3.1. Understanding Customer Cloud Subscriptions on GCP
Red Hat OpenShift Dedicated provides a Customer Cloud Subscription (CCS) model that allows Red Hat to deploy and manage OpenShift Dedicated into a customer’s existing Google Cloud Platform (GCP) account. Red Hat requires several prerequisites be met in order to provide this service.
Red Hat recommends the usage of GCP project, managed by the customer, to organize all of your GCP resources. A project consists of a set of users and APIs, as well as billing, authentication, and monitoring settings for those APIs.
It is recommended for the OpenShift Dedicated cluster using a CCS model to be hosted in a GCP project within a GCP organization. The Organization resource is the root node of the GCP resource hierarchy and all resources that belong to an organization are grouped under the organization node. Customers have the choice of using service account keys or Workload Identity Federation when creating the roles and credentials necessary to access Google Cloud resources within a GCP project.
Unless specified, the information provided in this topic is applicable to OpenShift Dedicated on Google Cloud Platform (GCP) clusters that use service account keys or Workload Identity Federation (WIF) to grant the required necessary credentials.
3.2. Customer requirements
OpenShift Dedicated clusters using a Customer Cloud Subscription (CCS) model on Google Cloud Platform (GCP) must meet several prerequisites before they can be deployed.
3.2.1. Account
- The customer ensures that Google Cloud limits are sufficient to support OpenShift Dedicated provisioned within the customer-provided GCP account.
- The customer-provided GCP account should be in the customer’s Google Cloud Organization.
- The customer-provided GCP account must not be transferable to Red Hat.

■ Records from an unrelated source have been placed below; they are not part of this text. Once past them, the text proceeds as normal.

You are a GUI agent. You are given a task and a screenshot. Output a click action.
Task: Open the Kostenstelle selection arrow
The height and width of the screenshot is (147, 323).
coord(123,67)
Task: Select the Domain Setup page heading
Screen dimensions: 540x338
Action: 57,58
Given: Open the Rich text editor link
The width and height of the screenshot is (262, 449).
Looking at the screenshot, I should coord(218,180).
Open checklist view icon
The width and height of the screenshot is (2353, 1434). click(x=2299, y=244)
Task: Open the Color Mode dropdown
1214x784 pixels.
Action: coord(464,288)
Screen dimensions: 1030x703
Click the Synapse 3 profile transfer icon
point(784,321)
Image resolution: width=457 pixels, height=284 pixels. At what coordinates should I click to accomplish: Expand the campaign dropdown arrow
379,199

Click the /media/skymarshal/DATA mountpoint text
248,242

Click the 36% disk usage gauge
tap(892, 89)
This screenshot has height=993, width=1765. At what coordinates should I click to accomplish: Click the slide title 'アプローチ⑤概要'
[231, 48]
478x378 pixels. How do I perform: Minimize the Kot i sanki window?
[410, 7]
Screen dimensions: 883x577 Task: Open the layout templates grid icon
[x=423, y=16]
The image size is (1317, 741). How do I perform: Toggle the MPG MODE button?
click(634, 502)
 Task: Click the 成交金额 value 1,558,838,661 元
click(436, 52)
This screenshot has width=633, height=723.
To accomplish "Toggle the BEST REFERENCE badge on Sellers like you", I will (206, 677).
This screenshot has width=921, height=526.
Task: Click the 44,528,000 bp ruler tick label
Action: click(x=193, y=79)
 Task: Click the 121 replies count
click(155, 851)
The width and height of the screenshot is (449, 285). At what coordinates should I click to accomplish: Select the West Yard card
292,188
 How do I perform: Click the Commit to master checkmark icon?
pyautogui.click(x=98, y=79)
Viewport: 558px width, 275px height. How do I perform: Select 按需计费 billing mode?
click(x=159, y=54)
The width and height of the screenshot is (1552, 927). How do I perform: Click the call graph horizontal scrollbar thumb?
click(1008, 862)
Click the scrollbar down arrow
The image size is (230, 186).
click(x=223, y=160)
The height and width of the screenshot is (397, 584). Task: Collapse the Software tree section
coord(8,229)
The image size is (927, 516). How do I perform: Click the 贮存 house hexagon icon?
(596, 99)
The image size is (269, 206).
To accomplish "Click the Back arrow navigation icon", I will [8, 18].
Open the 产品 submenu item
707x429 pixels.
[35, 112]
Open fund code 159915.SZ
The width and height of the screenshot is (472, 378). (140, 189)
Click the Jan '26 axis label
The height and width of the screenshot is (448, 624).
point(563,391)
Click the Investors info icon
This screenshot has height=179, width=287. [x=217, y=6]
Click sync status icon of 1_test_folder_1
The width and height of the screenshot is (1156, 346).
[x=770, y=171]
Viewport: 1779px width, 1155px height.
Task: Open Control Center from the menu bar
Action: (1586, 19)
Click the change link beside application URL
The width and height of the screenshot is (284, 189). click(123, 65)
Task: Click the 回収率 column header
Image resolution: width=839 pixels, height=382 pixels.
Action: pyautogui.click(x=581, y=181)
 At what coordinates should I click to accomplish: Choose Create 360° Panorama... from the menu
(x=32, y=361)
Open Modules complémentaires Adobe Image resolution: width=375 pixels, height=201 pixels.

- The customer may not impose GCP usage restrictions on Red Hat activities. Imposing restrictions severely hinders Red Hat’s ability to respond to incidents.
- Red Hat deploys monitoring into GCP to alert Red Hat when a highly privileged account, such as a root account, logs into the customer-provided GCP account.
The customer can deploy native GCP services within the same customer-provided GCP account.
NoteCustomers are encouraged, but not mandated, to deploy resources in a Virtual Private Cloud (VPC) separate from the VPC hosting OpenShift Dedicated and other Red Hat supported services.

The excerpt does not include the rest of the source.